At one point LaToya was even prepared to terminate her pregnancy so she could donate her kidney. Merritt's condition improved sufficiently to make that drastic gesture superfluous and she gave birth to Lela.
"She and my mum were in the stadium tonight which makes it extra special as without LaToya I wouldn't even have had the chance to run again," said Merritt.
"Of course it would have been great to win a medal in front of them but, hey, I had a bad day.
"I'm not the only champion athlete to have suffered that here. Usain Bolt got a bronze (in the men's 100m) and Elaine Thompson didn't even medal.
"There've been a lot of results that haven't been the norm here and that is because there are a lot of new faces coming through and changing things around.
"That can be only good for the sport."
Merritt, who had to be operated on twice in 2015 firstly the transplant and then to have the kidney inserted deeper inside him as it was causing him pain when he tried to hurdle, had no doubts that he would return to the podium again in the future.
"I'm not in any pain, I just didn't execute tonight," he said.
"But it's definitely possible for me to medal in the future.
"Everyone in the hurdling game is hurdling well.
"Since I broke the world record it's really transformed.

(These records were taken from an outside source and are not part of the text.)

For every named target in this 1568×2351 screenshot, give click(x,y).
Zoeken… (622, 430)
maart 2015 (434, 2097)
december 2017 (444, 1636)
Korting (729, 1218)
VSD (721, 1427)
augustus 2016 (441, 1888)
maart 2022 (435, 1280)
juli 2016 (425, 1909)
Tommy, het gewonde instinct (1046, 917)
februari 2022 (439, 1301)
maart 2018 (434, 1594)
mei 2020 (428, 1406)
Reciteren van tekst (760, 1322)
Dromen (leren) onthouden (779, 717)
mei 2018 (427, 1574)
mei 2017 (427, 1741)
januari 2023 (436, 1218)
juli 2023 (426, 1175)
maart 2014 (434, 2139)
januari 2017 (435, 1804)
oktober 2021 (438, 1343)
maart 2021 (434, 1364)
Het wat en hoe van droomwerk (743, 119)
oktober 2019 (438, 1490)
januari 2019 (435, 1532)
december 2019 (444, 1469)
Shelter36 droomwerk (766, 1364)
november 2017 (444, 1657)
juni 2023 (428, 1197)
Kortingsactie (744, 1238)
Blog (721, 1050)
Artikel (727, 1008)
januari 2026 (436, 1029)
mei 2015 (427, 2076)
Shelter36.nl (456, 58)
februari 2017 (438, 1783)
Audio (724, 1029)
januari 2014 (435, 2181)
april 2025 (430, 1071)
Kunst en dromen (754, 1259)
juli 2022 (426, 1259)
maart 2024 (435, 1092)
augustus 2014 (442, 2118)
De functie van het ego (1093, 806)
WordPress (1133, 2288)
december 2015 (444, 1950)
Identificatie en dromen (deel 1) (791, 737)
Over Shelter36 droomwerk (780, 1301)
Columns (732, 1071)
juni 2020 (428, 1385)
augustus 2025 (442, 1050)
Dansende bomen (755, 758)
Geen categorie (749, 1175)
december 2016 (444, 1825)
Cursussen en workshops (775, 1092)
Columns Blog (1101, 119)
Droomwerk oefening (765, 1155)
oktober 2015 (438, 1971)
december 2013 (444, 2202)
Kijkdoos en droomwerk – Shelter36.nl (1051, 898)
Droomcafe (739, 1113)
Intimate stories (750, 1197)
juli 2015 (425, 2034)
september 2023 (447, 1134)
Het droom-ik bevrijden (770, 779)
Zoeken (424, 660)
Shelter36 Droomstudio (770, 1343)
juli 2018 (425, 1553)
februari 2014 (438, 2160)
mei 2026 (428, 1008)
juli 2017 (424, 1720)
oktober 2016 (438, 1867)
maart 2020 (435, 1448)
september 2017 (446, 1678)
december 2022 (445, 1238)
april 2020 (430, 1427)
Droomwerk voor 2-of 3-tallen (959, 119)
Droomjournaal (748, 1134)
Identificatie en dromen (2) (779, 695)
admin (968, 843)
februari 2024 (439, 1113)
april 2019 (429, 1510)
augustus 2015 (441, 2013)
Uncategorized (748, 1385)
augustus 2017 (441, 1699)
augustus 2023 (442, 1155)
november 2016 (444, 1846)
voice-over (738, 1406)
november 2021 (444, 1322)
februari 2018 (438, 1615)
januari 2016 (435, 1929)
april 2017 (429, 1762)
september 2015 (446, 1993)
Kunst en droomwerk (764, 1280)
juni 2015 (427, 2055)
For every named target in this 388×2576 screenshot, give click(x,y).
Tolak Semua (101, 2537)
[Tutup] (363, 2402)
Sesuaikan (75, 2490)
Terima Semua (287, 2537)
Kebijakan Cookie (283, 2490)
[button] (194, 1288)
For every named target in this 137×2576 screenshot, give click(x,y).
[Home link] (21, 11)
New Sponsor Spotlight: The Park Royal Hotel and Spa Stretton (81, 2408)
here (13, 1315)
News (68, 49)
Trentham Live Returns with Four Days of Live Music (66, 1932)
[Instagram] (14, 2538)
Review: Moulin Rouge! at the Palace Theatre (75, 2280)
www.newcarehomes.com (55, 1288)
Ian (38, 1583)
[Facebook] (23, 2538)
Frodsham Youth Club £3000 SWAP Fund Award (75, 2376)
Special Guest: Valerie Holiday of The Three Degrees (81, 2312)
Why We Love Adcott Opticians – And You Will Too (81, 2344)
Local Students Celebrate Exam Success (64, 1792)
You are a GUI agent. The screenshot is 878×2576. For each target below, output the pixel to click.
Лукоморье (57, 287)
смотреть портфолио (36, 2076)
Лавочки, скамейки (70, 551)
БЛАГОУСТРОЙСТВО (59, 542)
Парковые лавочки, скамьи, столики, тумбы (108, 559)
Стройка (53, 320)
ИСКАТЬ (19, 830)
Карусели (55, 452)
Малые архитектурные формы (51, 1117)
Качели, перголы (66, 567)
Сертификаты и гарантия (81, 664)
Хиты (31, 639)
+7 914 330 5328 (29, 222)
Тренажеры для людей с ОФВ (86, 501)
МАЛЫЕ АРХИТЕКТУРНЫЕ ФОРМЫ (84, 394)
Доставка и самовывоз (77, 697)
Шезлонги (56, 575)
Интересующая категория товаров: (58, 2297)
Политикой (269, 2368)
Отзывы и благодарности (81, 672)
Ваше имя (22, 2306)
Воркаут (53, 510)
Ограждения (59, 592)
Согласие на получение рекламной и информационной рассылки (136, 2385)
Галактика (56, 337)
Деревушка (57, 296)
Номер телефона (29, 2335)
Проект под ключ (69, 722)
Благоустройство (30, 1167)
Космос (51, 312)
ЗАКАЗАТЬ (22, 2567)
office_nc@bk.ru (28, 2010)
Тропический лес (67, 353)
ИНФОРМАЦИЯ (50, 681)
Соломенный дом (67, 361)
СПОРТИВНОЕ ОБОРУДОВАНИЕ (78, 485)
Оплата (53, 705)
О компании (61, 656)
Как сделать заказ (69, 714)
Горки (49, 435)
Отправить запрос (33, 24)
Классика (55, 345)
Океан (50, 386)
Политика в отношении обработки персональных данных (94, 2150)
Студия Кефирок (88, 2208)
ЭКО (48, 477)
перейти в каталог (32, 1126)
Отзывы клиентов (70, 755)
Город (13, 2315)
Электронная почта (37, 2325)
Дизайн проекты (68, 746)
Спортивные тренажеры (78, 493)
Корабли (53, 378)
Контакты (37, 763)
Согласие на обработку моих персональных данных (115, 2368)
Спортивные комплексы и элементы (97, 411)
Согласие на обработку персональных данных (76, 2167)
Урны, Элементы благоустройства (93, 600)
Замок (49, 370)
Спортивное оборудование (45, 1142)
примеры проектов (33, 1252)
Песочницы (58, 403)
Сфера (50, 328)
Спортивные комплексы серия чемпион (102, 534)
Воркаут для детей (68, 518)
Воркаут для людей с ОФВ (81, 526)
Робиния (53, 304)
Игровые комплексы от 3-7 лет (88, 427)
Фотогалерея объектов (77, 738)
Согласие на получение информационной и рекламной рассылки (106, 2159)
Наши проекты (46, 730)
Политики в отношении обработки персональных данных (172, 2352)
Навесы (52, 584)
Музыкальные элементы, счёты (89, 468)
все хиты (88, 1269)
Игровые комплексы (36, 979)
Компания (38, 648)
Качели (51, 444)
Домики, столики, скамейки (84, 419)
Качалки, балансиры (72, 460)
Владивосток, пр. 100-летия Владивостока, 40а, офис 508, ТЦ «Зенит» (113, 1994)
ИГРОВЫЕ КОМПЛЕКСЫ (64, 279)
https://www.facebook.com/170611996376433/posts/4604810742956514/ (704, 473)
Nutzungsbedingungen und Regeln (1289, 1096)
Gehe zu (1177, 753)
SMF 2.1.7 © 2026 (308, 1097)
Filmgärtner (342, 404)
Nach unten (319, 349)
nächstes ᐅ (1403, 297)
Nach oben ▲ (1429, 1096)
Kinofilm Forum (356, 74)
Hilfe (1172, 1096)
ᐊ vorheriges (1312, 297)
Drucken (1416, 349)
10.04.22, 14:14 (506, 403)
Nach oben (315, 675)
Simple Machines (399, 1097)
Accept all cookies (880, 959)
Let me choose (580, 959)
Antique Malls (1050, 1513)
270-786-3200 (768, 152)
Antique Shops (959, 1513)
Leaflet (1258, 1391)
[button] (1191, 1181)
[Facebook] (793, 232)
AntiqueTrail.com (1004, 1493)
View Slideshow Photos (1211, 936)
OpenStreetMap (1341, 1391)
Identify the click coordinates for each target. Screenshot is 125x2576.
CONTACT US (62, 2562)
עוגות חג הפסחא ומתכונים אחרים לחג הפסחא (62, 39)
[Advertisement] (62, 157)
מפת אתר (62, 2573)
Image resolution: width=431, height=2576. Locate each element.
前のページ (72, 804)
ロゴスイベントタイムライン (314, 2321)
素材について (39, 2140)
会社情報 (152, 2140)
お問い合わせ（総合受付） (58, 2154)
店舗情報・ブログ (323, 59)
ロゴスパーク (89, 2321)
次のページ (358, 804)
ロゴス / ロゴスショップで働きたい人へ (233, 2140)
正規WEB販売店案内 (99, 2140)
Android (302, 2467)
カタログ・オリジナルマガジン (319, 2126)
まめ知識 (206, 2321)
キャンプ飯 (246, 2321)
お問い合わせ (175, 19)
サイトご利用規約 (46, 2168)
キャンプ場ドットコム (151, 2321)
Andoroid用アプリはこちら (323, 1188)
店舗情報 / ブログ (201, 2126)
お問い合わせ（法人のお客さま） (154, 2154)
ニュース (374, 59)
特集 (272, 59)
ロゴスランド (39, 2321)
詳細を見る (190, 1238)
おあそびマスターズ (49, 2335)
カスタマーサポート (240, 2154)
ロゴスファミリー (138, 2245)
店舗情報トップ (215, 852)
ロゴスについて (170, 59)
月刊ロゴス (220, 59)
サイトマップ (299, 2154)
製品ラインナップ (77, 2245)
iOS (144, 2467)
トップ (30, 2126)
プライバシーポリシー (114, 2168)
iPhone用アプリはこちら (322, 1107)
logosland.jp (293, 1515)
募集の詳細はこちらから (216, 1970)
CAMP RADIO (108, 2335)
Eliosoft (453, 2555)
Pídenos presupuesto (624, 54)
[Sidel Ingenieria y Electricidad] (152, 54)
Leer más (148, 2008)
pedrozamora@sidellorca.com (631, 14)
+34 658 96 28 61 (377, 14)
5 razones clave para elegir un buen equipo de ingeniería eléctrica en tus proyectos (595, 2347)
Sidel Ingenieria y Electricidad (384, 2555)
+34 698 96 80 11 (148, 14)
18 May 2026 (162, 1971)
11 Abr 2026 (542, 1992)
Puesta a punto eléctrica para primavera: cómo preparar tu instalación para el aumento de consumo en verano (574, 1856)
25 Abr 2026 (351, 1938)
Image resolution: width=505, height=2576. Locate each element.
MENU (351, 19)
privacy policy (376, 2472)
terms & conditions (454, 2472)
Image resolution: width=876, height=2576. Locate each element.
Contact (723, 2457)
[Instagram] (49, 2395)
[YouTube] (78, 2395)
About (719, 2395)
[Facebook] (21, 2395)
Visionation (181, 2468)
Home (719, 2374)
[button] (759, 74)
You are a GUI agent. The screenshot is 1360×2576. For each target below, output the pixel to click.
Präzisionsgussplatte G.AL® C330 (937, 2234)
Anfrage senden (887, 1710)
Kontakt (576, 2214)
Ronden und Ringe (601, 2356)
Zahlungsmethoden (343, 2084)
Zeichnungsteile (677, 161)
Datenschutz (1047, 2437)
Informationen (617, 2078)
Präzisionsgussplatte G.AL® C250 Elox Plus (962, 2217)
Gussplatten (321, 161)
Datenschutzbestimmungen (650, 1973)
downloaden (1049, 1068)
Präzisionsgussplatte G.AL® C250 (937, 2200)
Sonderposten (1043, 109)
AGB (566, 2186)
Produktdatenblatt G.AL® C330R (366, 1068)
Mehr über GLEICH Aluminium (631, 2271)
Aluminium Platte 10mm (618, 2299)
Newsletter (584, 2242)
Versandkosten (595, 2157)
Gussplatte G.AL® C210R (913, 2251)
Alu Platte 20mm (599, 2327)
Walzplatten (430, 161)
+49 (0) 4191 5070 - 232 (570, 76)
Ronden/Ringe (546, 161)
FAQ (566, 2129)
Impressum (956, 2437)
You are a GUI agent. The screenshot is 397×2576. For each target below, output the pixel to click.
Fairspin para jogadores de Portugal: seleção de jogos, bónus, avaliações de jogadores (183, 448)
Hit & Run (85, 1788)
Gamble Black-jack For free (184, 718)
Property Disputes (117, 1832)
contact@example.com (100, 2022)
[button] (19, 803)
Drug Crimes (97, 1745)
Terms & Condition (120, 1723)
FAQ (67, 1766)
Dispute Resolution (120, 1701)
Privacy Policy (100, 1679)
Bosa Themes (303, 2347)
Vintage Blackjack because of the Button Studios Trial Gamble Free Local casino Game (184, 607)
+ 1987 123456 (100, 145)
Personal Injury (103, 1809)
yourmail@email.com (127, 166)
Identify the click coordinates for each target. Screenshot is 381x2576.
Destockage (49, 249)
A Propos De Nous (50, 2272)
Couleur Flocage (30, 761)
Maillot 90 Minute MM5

"There are a lot of new people and new talent, and that's fine. I'm just happy still to be part of it."
Merritt, whose mother brought him and his sister up in a tough neighbourhood of Atlanta on her own, had no problem with Shubenkov being in the race.
"He is definitely a great hurdler," said Merritt.
"I can't speak on Russia although obviously some athletes have been doping but he is clean and isn't one of them."